COMPLETE THE FOLLOWING
a – From the hand-arm vibration text below, copy out the passage from "How useful is" up to and including "a daily basis.", word for word.
b – Answer these questions using the hand-arm vibration text below:
(i) Under which regulations are equipment manufacturers legally required to provide information on a tool's vibration emission levels?
(ii) By what range does HSE guidance advise multiplying the manufacturer's declared emissions value for electric and pneumatic tools?
(iii) Which regulations require the employer to assess an employee's daily exposure to vibration?
--- DOCUMENT TEXT ---
As equipment manufacturers are legally required under the Supply of Machinery (Safety) Regulations 2008 to provide information on the tool’s vibration emission levels, employers are able to access the vibration magnitude data.. This provides organisations with a ballpark figure to allow purchase of low vibration tools and provides the relevant information required to carry out a preliminary risk assessment.
However, HSE guidance states that vibration test codes (which determine vibration emissions data) tend to underestimate the vibration of equipment used in the workplace. In most cases, it is therefore advised to multiply the manufacturer’s declared emissions value by 1.5 to 2 for electric and pneumatic tools.
Many occupational hygienists would agree that on-tool measurements are a more accurate reflection of determining process-specific HAV exposure levels (conditions created when using a specific tool to carry out a specific job on a specific material). This is in comparison to the manufacturer’s declared vibration emissions values, which are examined under laboratory conditions and tend to be representative of the average amount of vibration generated from the main applications of the tool.
Nevertheless, although on-tool measurements arguably provide more accurate readings of vibration exposure levels, the subsequent control measures applied would be the same if both these measurements and the manufacturer’s data were to produce the same general range of vibration magnitudes. As long as the employer has sourced the general range of the tool’s expected vibration magnitude during that process, both the manufacturer’s data and on-tool measurements can provide the information needed to sufficiently assess the level of risk and control measures required. In either case, the principle of ALARP remains of paramount importance.
How can I control my employees’ level of exposure to HAV?
Employers can prevent overexposure to HAV among their employees by applying a number of different control measures, including:
- Avoiding exposure altogether by applying alternative working methods that eliminate the need for vibratory equipment;
- Implementing a ‘buy smooth’ policy to ensure that only equipment that offers the lowest vibration magnitude levels possible is purchased;
- Limiting the duration and magnitude of vibration exposure as far as is reasonably practicable;
- Placing equipment on an appropriate maintenance programme;
- Providing rest facilities that allow workers a sufficient amount of time to rest and warm up between periods of HAV exposure;
- Encouraging employees to massage and exercise their fingers during work breaks;
- Training employees on the correct usage of equipment to raise awareness on how to minimise levels of exposure;
- Providing clothing that protects the worker from cold and damp so as to encourage good blood circulation;
- Encourage the worker to quit smoking as this reduces circulation of blood to the fingers.
How useful is continual monitoring when it comes to assessing HAV exposure?
There is no legal requirement to undertake on-tool measurements for HAV, let alone carry out continual exposure monitoring. While the Control of Vibration at Work Regulations require the employer to assess an employee’s daily exposure to vibration, this does not mean that assessment of exposure levels should be undertaken on a daily basis.
Continual monitoring is generally only required in a specific set of circumstances, such as when workers have restrictions placed on their level of vibration exposure following medical advice, or when emergency work involving vibration exposure is necessary. However, it is worth noting that continual monitoring cannot by itself demonstrate control of exposure levels, and may actually provide a log of instances whereby the EAV had already been exceeded. Instead, employers should focus on the implementation and management of control measures that eliminate and/or substitute HAV exposure levels.
--- EXTRACTED RECORDS ---
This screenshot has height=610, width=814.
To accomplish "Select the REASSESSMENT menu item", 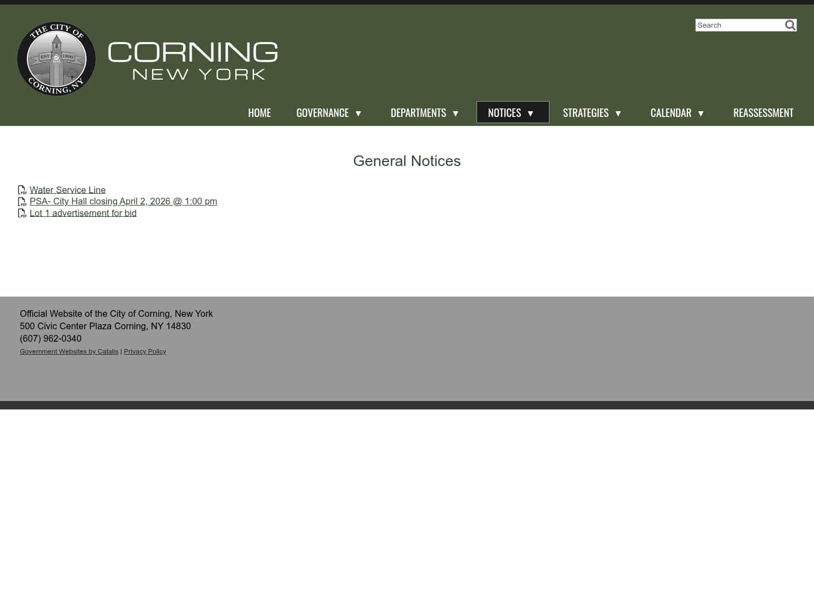I will click(763, 112).
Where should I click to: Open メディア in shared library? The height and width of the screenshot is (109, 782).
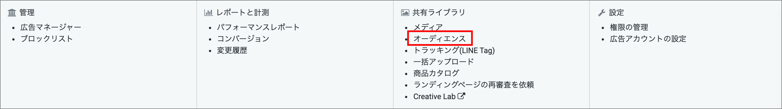tap(428, 27)
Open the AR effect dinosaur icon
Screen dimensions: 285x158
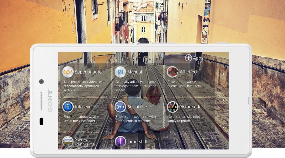[173, 72]
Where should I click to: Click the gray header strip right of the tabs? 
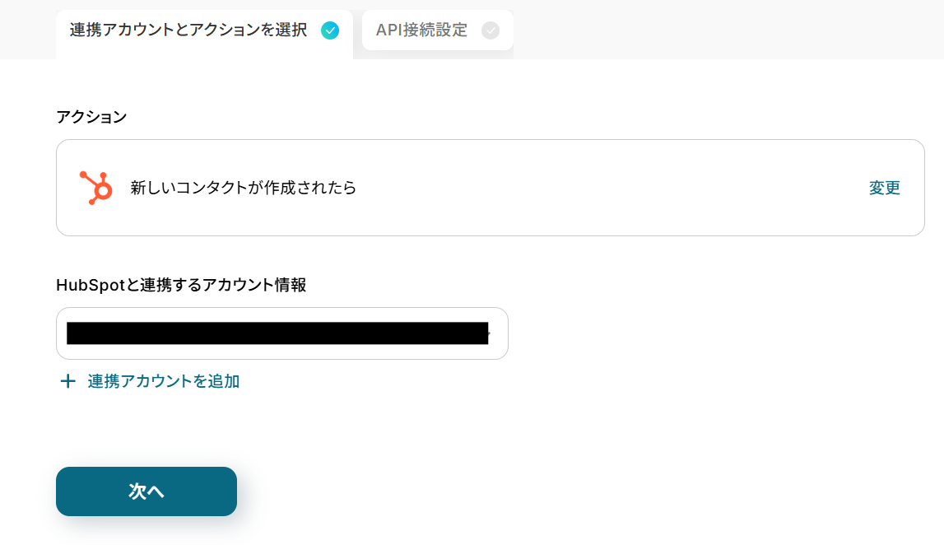pyautogui.click(x=724, y=29)
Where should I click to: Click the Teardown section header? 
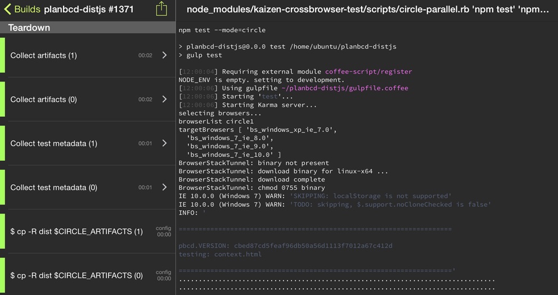(x=29, y=28)
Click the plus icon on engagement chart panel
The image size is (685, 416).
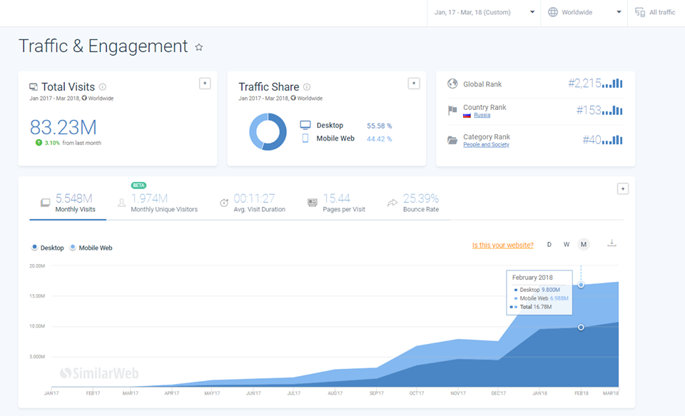pos(622,189)
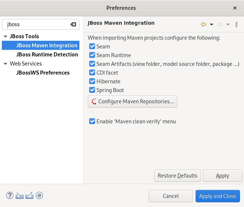244x207 pixels.
Task: Click Configure Maven Repositories button
Action: click(133, 101)
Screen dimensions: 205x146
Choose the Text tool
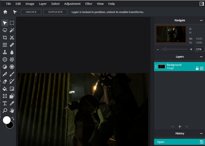click(x=5, y=103)
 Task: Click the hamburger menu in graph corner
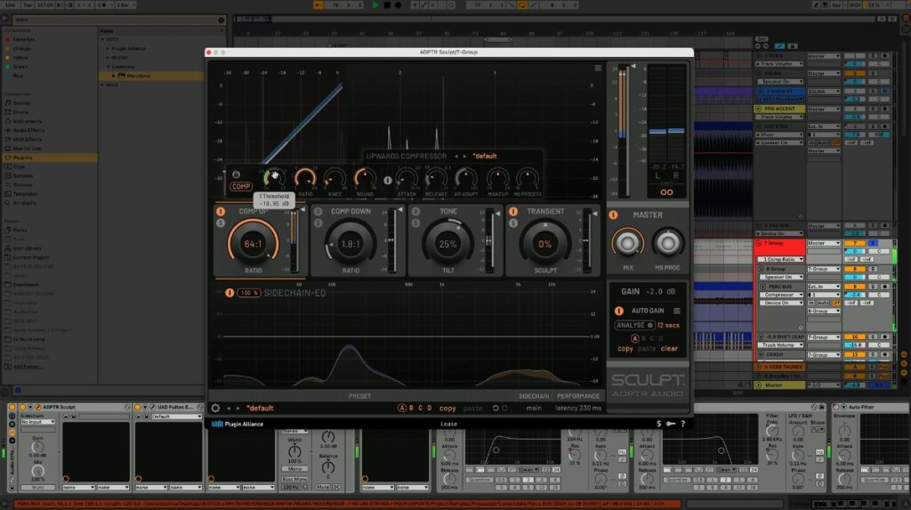click(x=598, y=68)
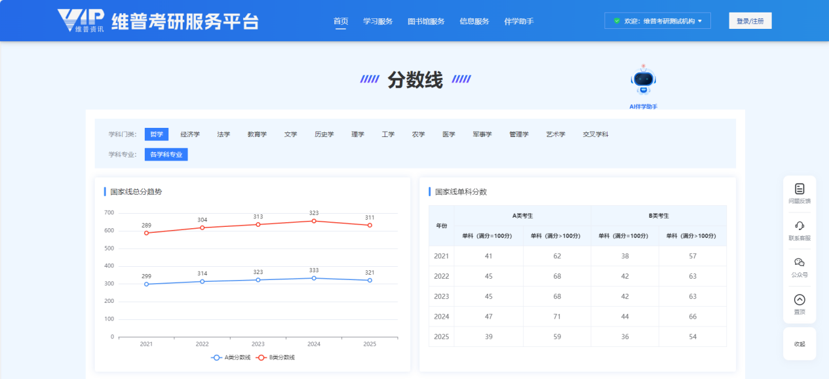
Task: Click the 联系客服 headset icon
Action: [x=799, y=226]
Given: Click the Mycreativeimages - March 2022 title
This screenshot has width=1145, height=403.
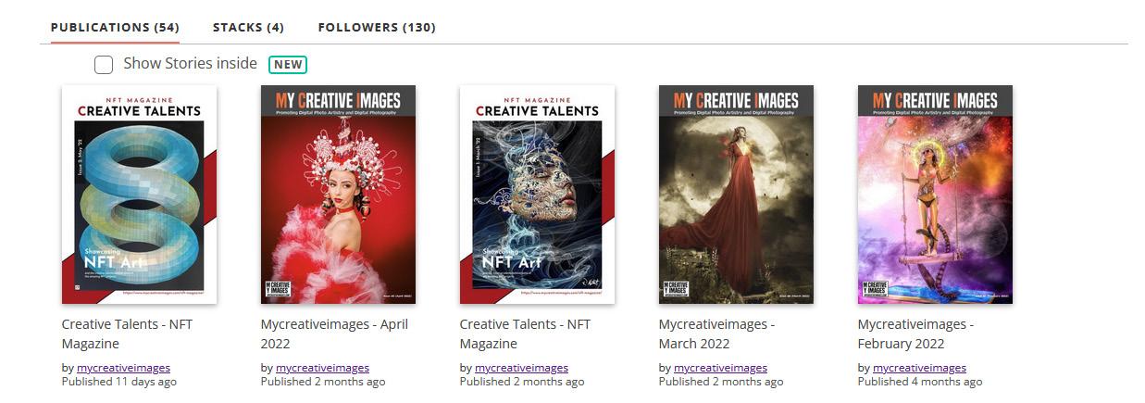Looking at the screenshot, I should point(716,334).
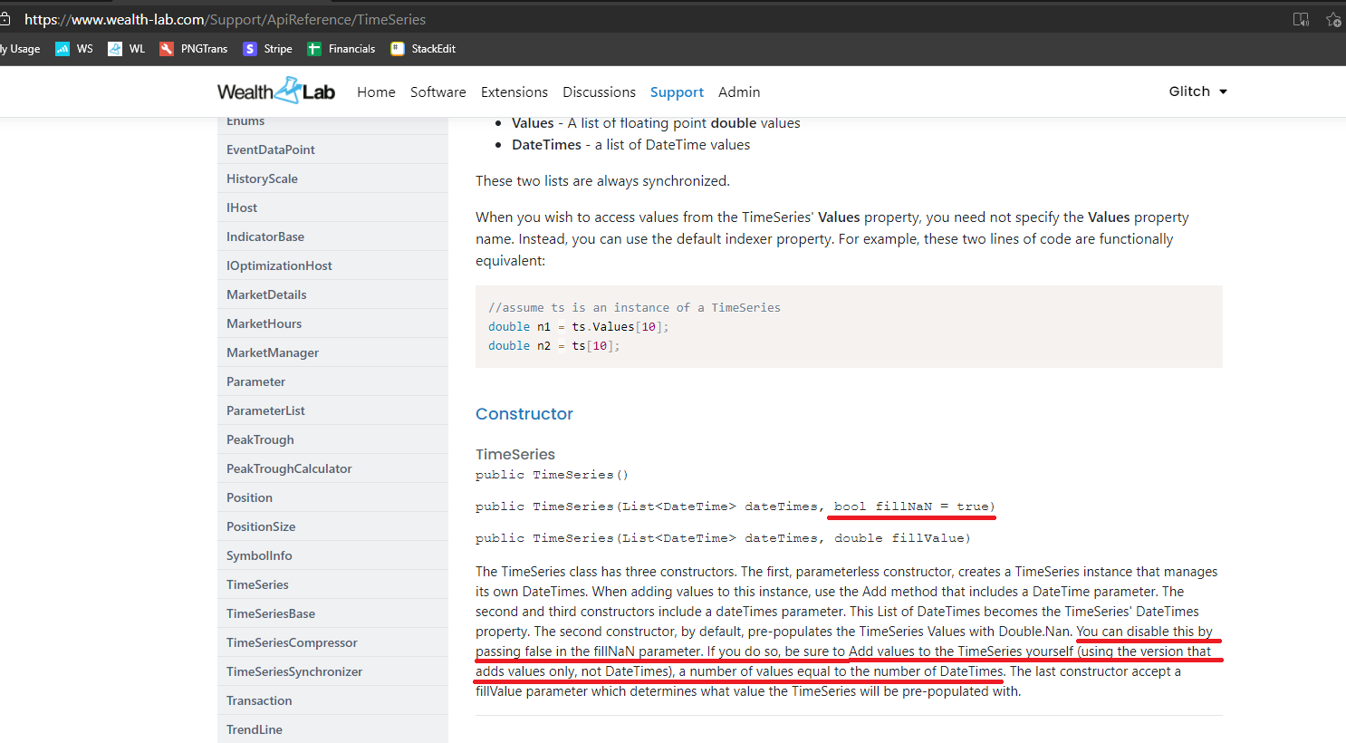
---
TASK-BY-TASK ANSWERS
a –
How useful is continual monitoring when it comes to assessing HAV exposure?
There is no legal requirement to undertake on-tool measurements for HAV, let alone carry out continual exposure monitoring. While the Control of Vibration at Work Regulations require the employer to assess an employee’s daily exposure to vibration, this does not mean that assessment of exposure levels should be undertaken on a daily basis.

b –
(i) The Supply of Machinery (Safety) Regulations 2008
(ii) 1.5 to 2
(iii) The Control of Vibration at Work Regulations